Os cientistas utilizaram amostras obtidas pelo projeto europeu EPICA, uma iniciativa internacional voltada para o estudo profundo do gelo antártico e da história climática da Terra.
O trabalho exigiu uma operação extremamente delicada.
A equipe processou cerca de 295 quilos de gelo. Após derreter o material, os pesquisadores separaram partículas sólidas microscópicas e começaram a procurar quantidades minúsculas de ferro-60 escondidas nas amostras.
O resultado confirmou a presença do isótopo em camadas muito antigas do gelo.
Segundo os pesquisadores, isso transforma a Antártida em um gigantesco arquivo vertical da história cósmica e atmosférica do planeta. Cada camada congelada preserva partículas que ficaram suspensas na atmosfera durante diferentes períodos da história terrestre.
O Sistema Solar pode ter atravessado uma região rica em restos de supernovas

Os autores do estudo acreditam que a descoberta esteja relacionada à chamada Nuvem Interestelar Local, uma região do espaço composta por gás, poeira e plasma interestelar.
Atualmente, o Sistema Solar se move através dessa área da galáxia.
Segundo os pesquisadores, essa nuvem pode ter sido enriquecida por restos de antigas supernovas ocorridas relativamente próximas da Terra em escala astronômica.
A análise das camadas de gelo sugere que o ambiente cósmico ao redor do Sistema Solar mudou ao longo dos últimos 80 mil anos.
Os cientistas observaram que a concentração de ferro-60 encontrada nas camadas antigas era menor do que a detectada em neve mais recente.
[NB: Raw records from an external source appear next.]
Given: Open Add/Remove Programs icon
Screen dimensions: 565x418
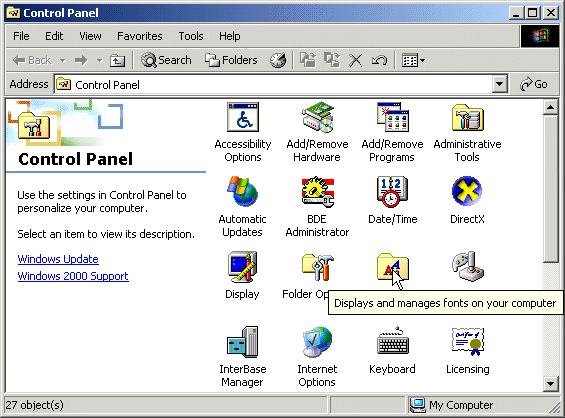Looking at the screenshot, I should tap(392, 117).
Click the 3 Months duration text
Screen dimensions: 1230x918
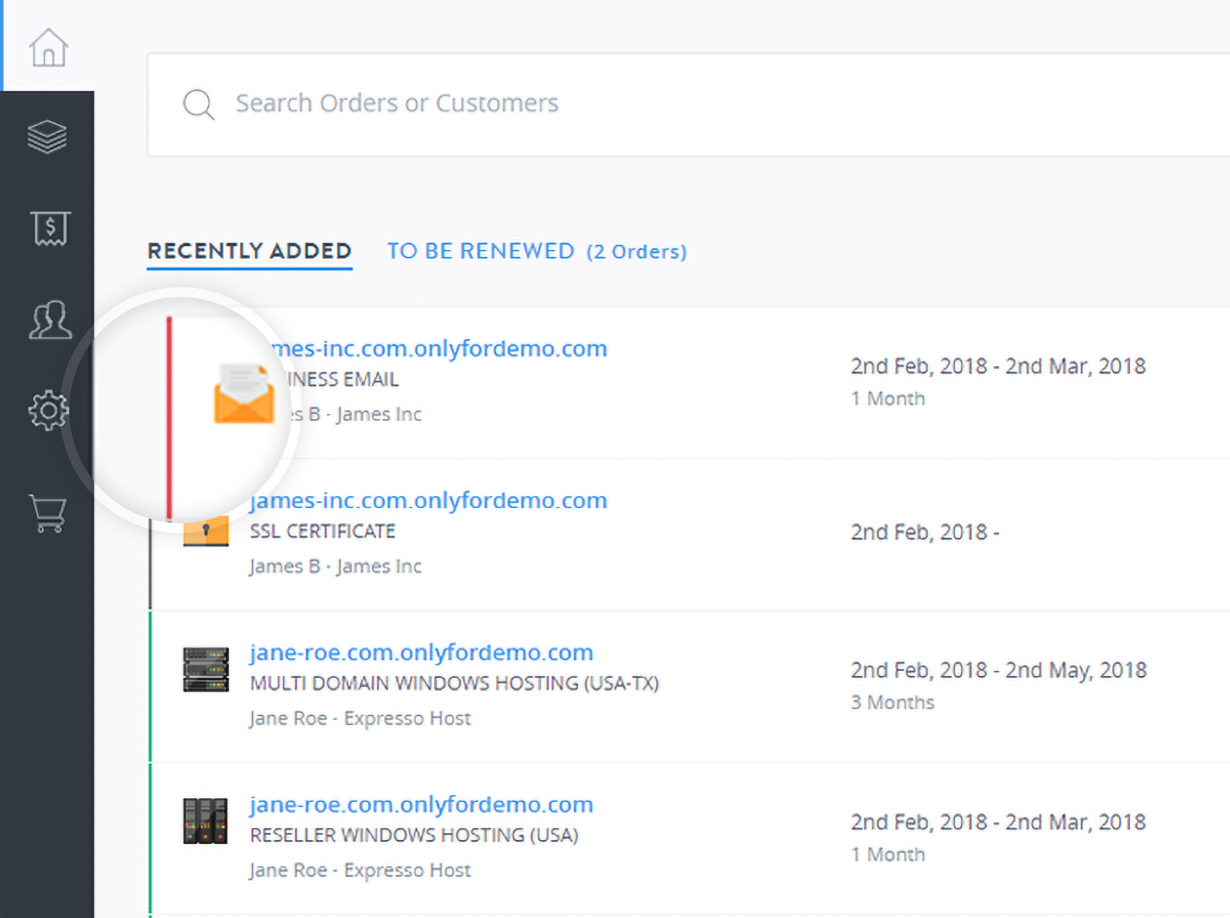(x=892, y=702)
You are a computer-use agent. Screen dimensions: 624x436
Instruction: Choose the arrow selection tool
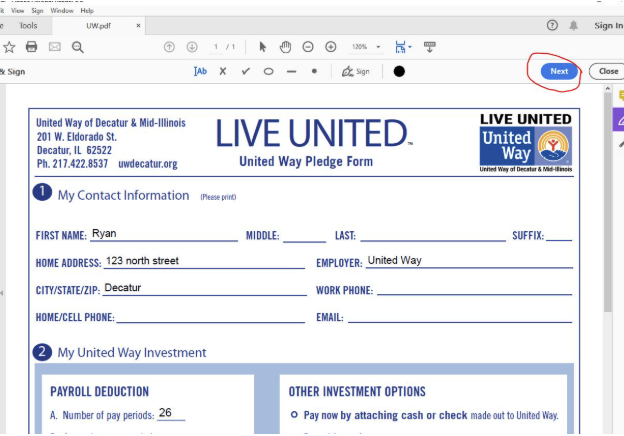[x=263, y=47]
Isso indica que a Terra provavelmente atravessou regiões com diferentes densidades de poeira interestelar ao longo do tempo.
Em outras palavras: nosso planeta estaria literalmente viajando por áreas distintas da galáxia carregadas com resíduos de explosões estelares antigas.
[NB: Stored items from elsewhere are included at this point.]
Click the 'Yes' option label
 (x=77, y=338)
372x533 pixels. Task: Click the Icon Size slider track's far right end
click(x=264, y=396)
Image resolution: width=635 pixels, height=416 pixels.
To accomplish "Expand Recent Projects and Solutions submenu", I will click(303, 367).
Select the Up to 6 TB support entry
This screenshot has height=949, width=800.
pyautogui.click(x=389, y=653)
A descoberta ajuda a reconstruir a história do espaço ao redor da Terra
Embora o ferro-60 encontrado não represente qualquer ameaça atual, sua presença oferece uma oportunidade rara para cientistas entenderem melhor como fenômenos cósmicos influenciam o ambiente espacial próximo do Sistema Solar.
Além disso, o estudo reforça a ideia de que o espaço ao redor da Terra não é estático. O planeta e todo o Sistema Solar atravessam constantemente regiões diferentes da galáxia, algumas mais densas em partículas interestelares do que outras.
Os pesquisadores afirmam que a Nuvem Interestelar Local pode funcionar como um verdadeiro “arquivo cósmico” das antigas supernovas que aconteceram nas proximidades do Sistema Solar.
E o mais impressionante talvez seja justamente isso: enquanto a humanidade ainda sequer existia, explosões gigantescas de estrelas já espalhavam partículas pelo universo — partículas que acabariam congeladas silenciosamente no gelo da Antártida dezenas de milhares de anos depois.